-- PROBLEM REQUIREMENTS --
Transcribe the records that follow exactly. Skip the pictures.
↓
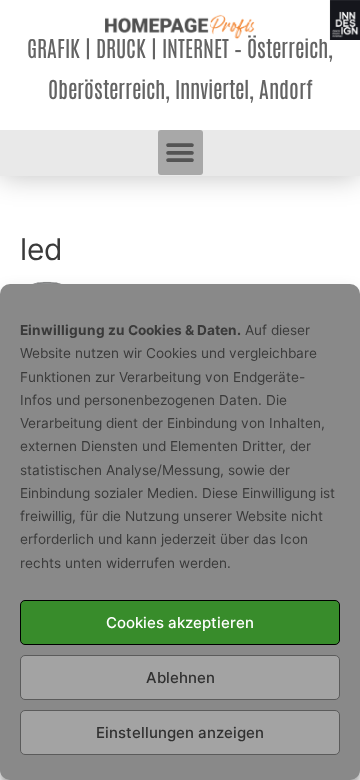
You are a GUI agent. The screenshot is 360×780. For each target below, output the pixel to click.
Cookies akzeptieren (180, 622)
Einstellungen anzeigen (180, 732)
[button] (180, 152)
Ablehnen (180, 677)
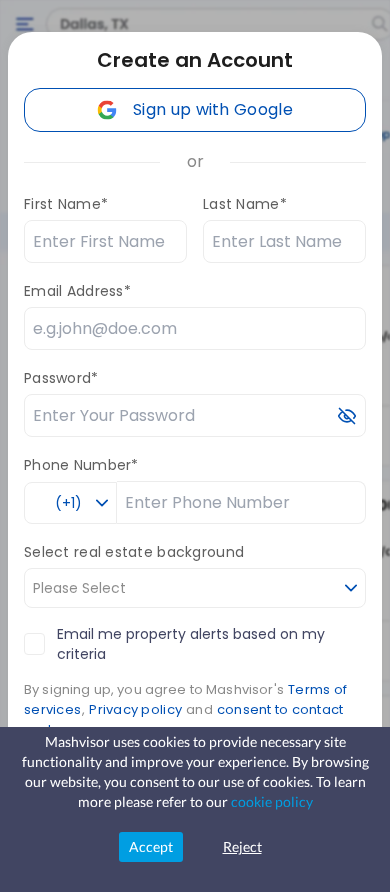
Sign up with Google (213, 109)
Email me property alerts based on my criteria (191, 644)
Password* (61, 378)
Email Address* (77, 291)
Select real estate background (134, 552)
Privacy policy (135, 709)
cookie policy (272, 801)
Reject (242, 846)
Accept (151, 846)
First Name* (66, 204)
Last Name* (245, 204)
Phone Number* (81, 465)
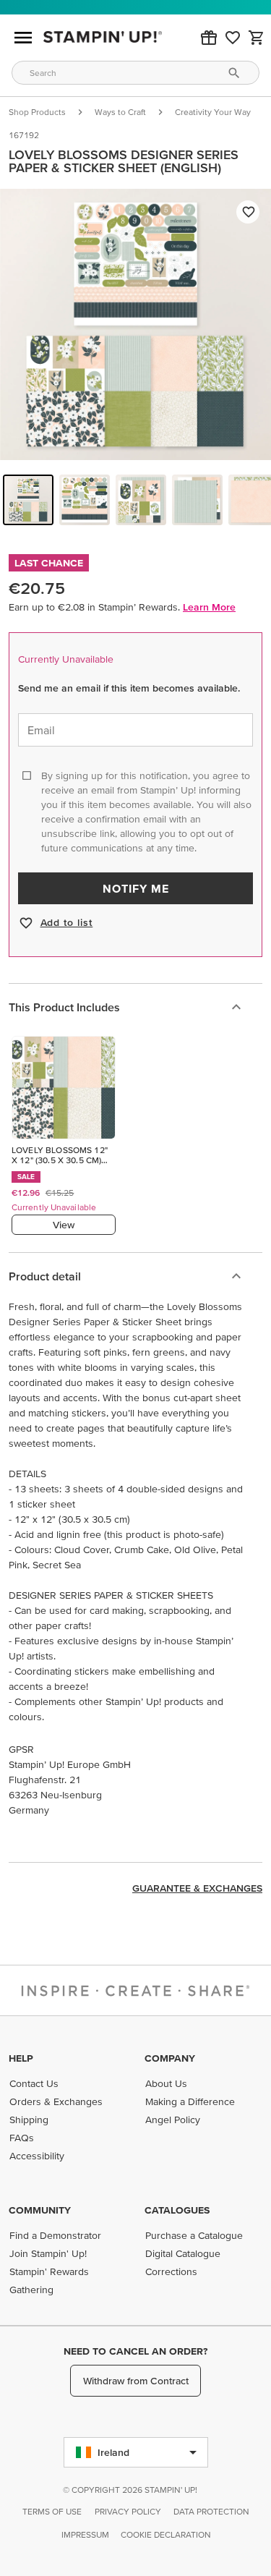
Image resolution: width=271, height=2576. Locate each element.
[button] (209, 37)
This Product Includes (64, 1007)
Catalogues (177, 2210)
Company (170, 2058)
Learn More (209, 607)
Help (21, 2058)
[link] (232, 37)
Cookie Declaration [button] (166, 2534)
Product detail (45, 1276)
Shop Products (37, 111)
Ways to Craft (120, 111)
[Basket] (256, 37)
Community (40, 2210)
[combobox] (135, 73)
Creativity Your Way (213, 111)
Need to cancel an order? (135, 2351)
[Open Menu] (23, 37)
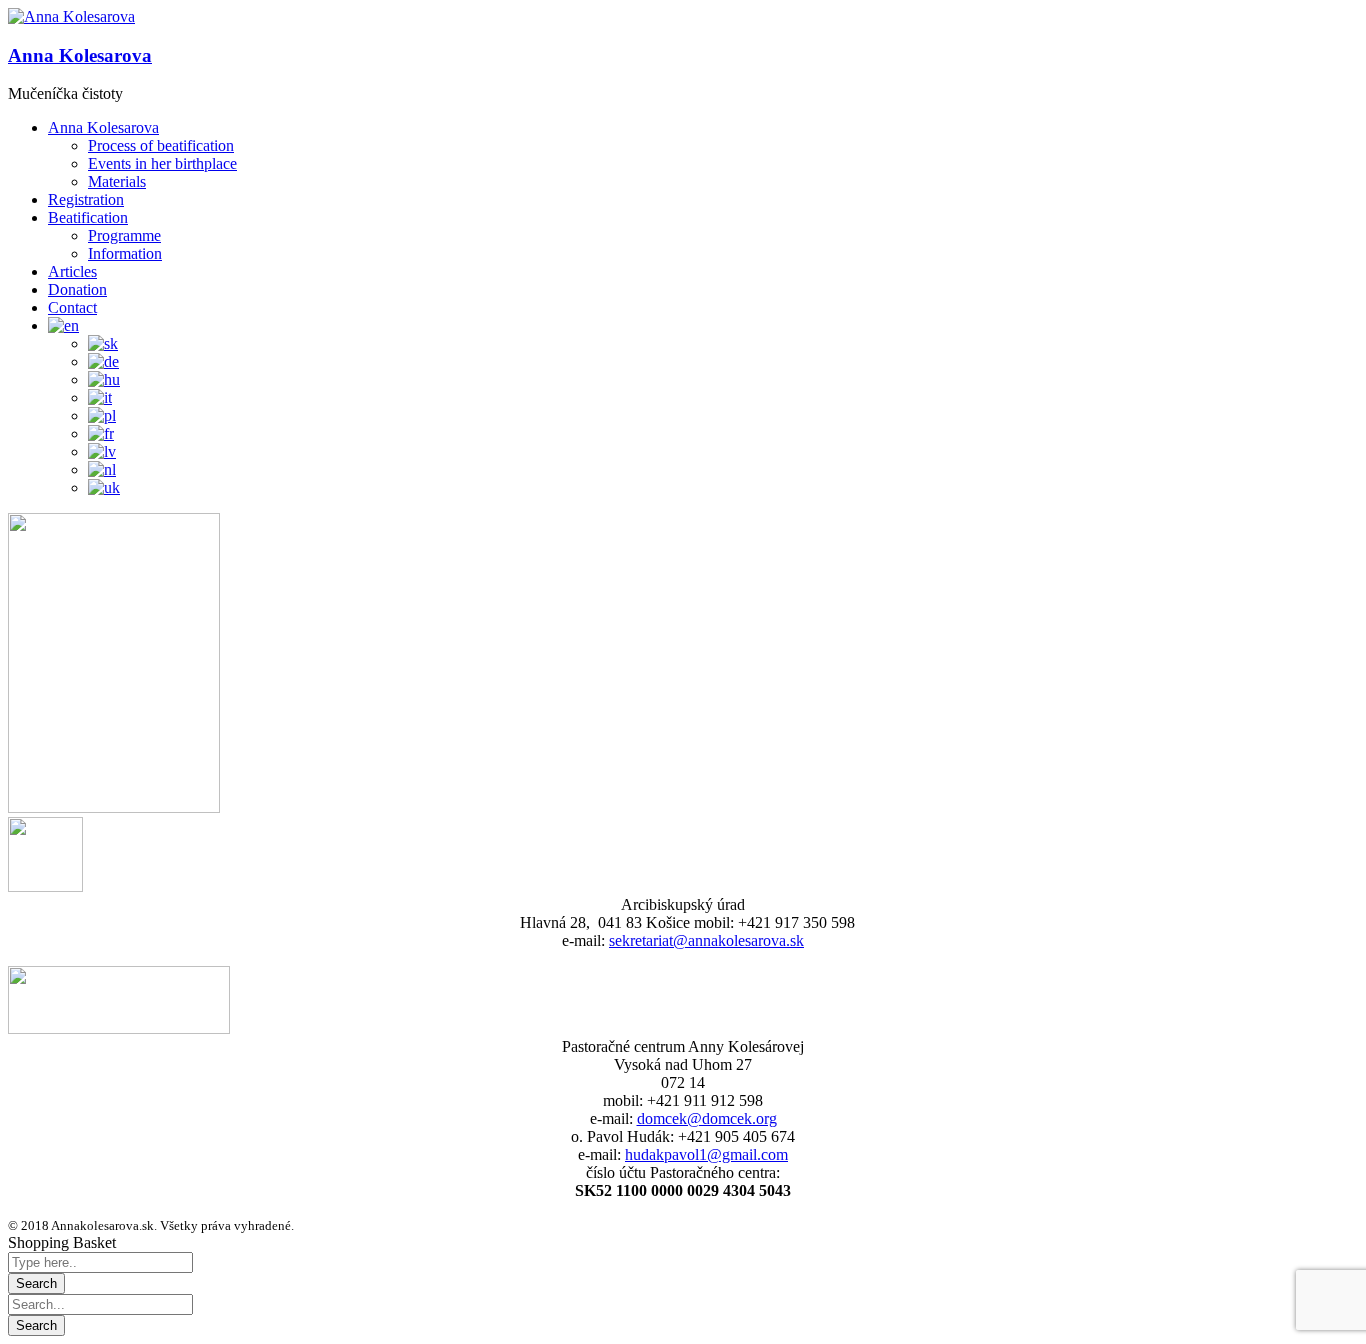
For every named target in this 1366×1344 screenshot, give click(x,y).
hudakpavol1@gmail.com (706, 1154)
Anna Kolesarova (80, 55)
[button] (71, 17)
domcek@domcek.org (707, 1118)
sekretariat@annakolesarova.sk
↑
-- TASK OUTPUT --
You are a GUI agent. The screenshot is 360×780. For each target below, output the pixel to click.
Cookies akzeptieren (180, 622)
Einstellungen anzeigen (180, 732)
[button] (180, 152)
Ablehnen (180, 677)
Sign up with Google (213, 109)
Email me property alerts based on my criteria (191, 644)
Password* (61, 378)
Email Address* (77, 291)
Select real estate background (134, 552)
Privacy policy (135, 709)
cookie policy (272, 801)
Reject (242, 846)
Accept (151, 846)
First Name* (66, 204)
Last Name* (245, 204)
Phone Number* (81, 465)
Image resolution: width=271, height=2576. Locate each element.
[button] (209, 37)
This Product Includes (64, 1007)
Catalogues (177, 2210)
Company (170, 2058)
Learn More (209, 607)
Help (21, 2058)
[link] (232, 37)
Cookie Declaration [button] (166, 2534)
Product detail (45, 1276)
Shop Products (37, 111)
Ways to Craft (120, 111)
[Basket] (256, 37)
Community (40, 2210)
[combobox] (135, 73)
Creativity Your Way (213, 111)
Need to cancel an order? (135, 2351)
[Open Menu] (23, 37)
For every named target in this 1366×1344 screenshot, give click(x,y).
hudakpavol1@gmail.com (706, 1154)
Anna Kolesarova (80, 55)
[button] (71, 17)
domcek@domcek.org (707, 1118)
sekretariat@annakolesarova.sk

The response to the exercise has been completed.